Instructions for the task: Your job is to print, exactly, the lines in the data below from the line with "1200x844 pixels. Task: Click" through the line with "Given: Select Engineering", both included, and to omit any picture.

Records supplied:
• • • • •
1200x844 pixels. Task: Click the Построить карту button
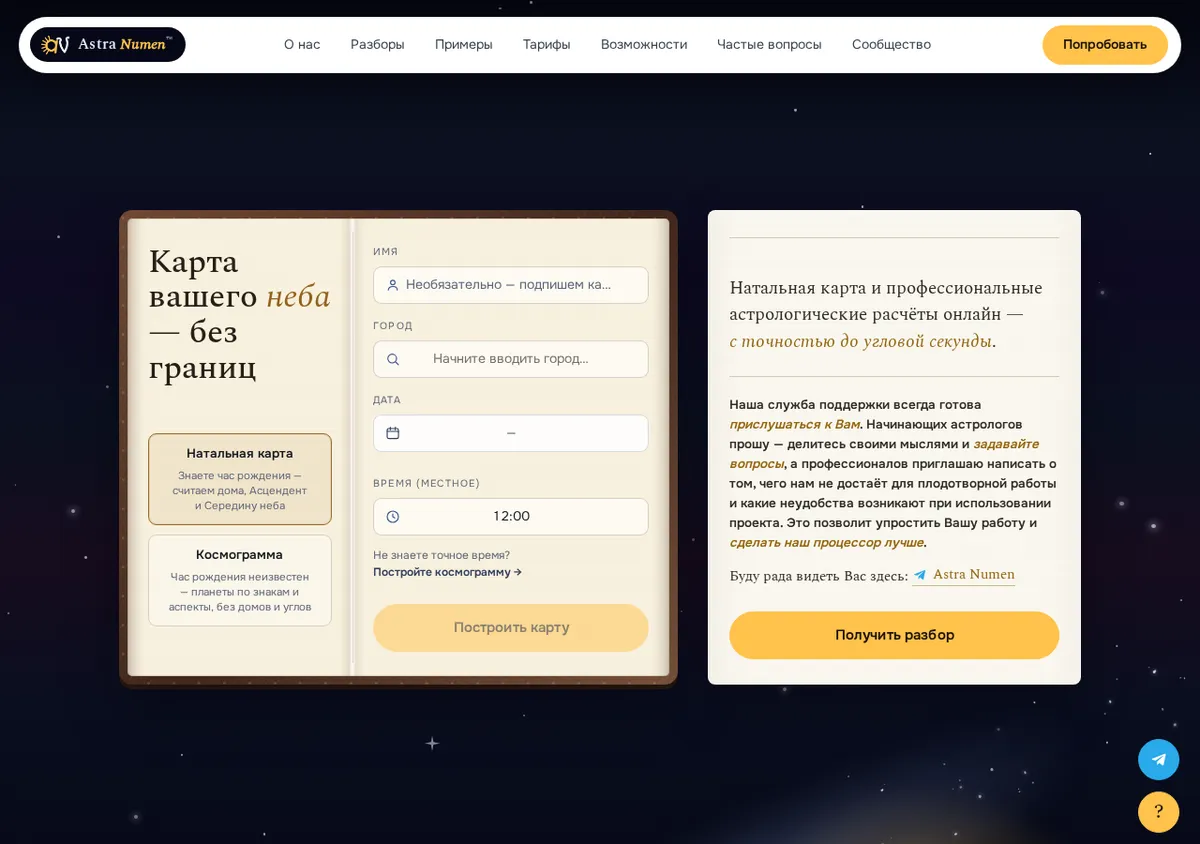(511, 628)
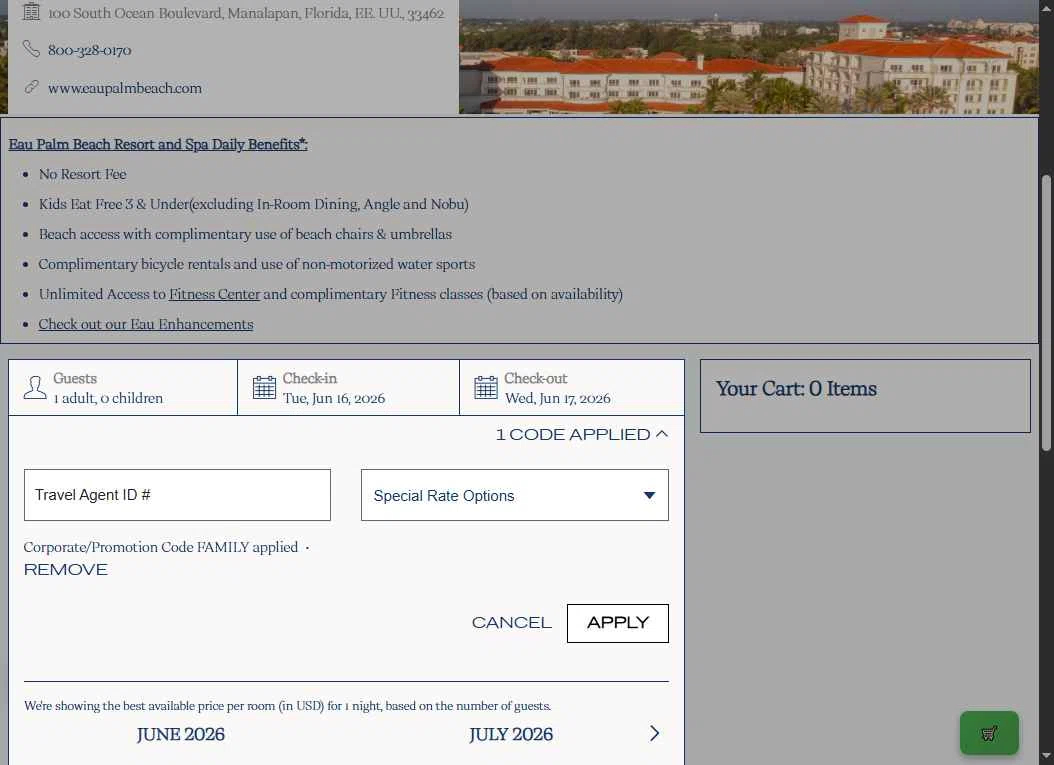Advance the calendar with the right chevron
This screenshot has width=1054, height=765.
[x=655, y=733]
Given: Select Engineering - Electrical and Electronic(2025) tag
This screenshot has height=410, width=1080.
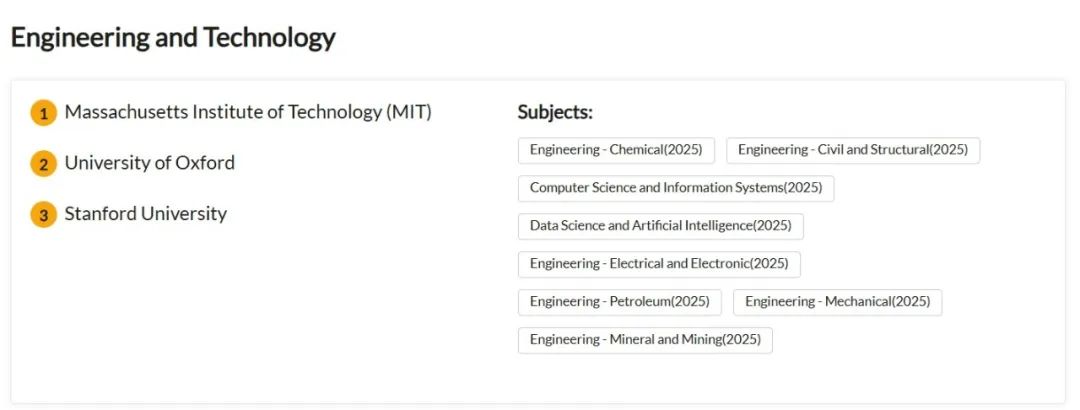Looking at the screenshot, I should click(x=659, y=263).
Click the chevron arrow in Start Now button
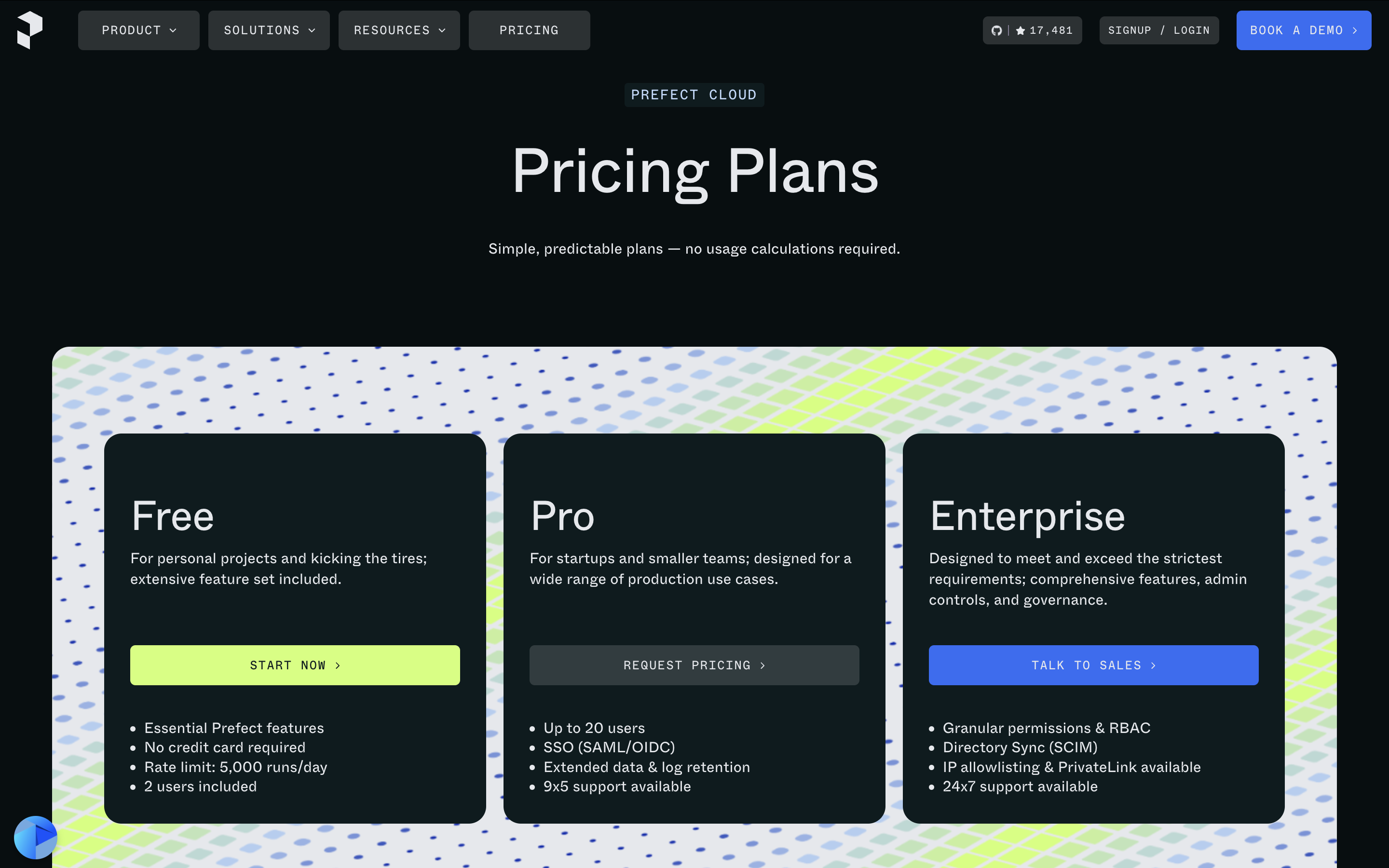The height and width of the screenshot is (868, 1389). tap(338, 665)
• • • • •
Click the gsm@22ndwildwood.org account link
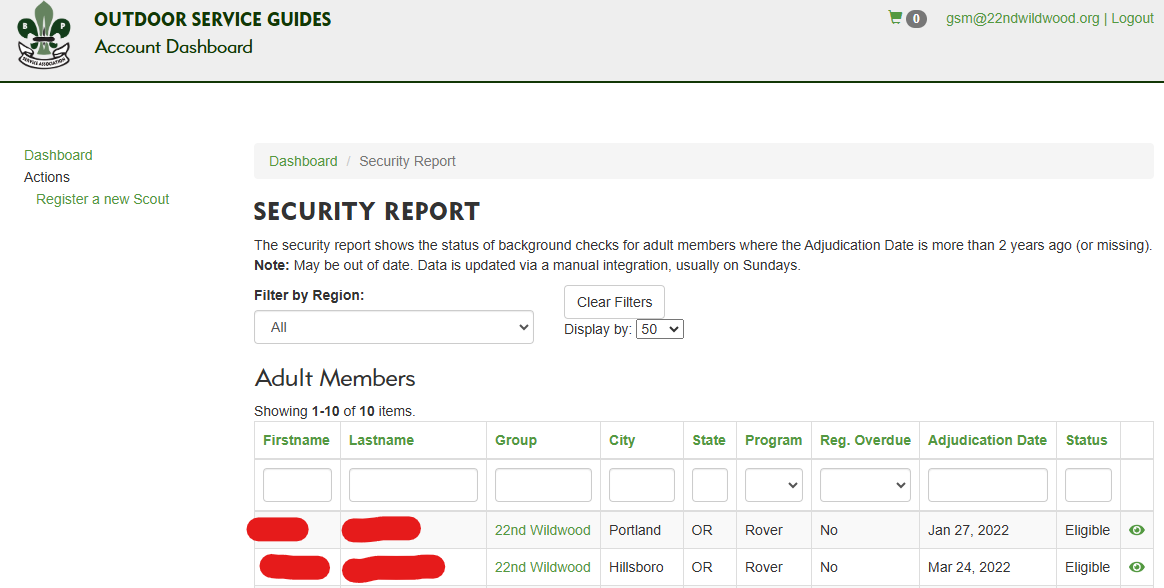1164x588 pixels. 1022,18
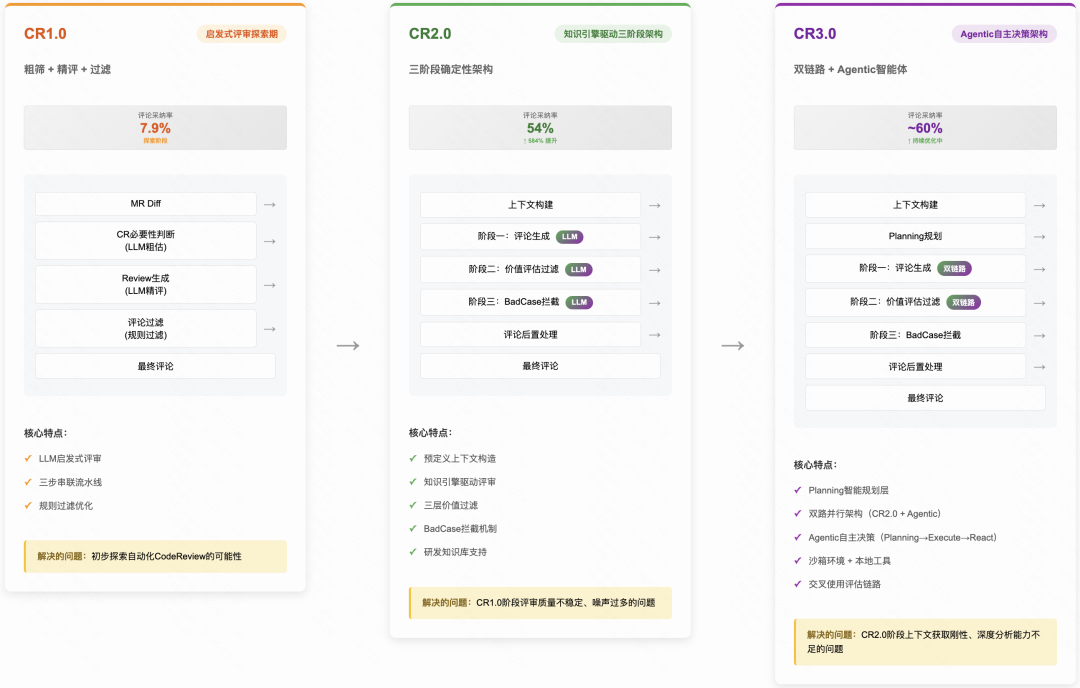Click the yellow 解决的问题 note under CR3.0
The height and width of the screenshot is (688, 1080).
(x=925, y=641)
• • • • •
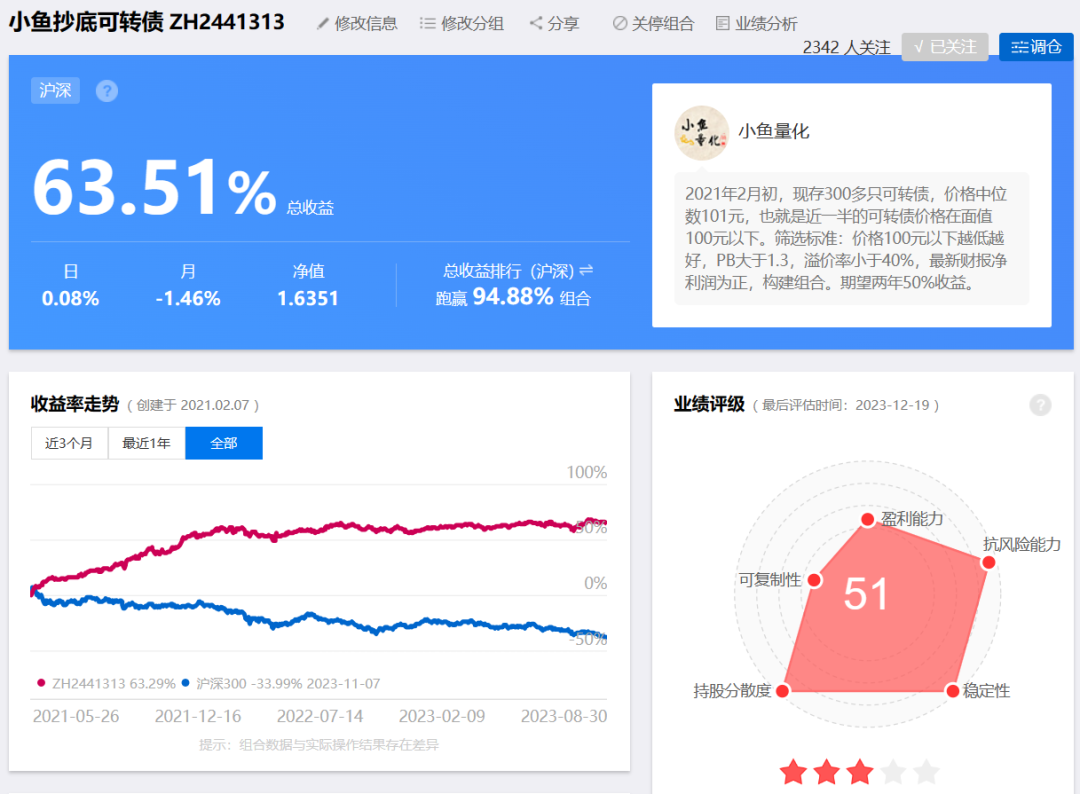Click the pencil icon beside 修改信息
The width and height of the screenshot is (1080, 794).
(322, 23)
• • • • •
Task result:
1200x844 pixels. Task: Click the Построить карту button
(511, 628)
Advance the calendar with the right chevron
This screenshot has width=1054, height=765.
[x=655, y=733]
Given: Select Engineering - Electrical and Electronic(2025) tag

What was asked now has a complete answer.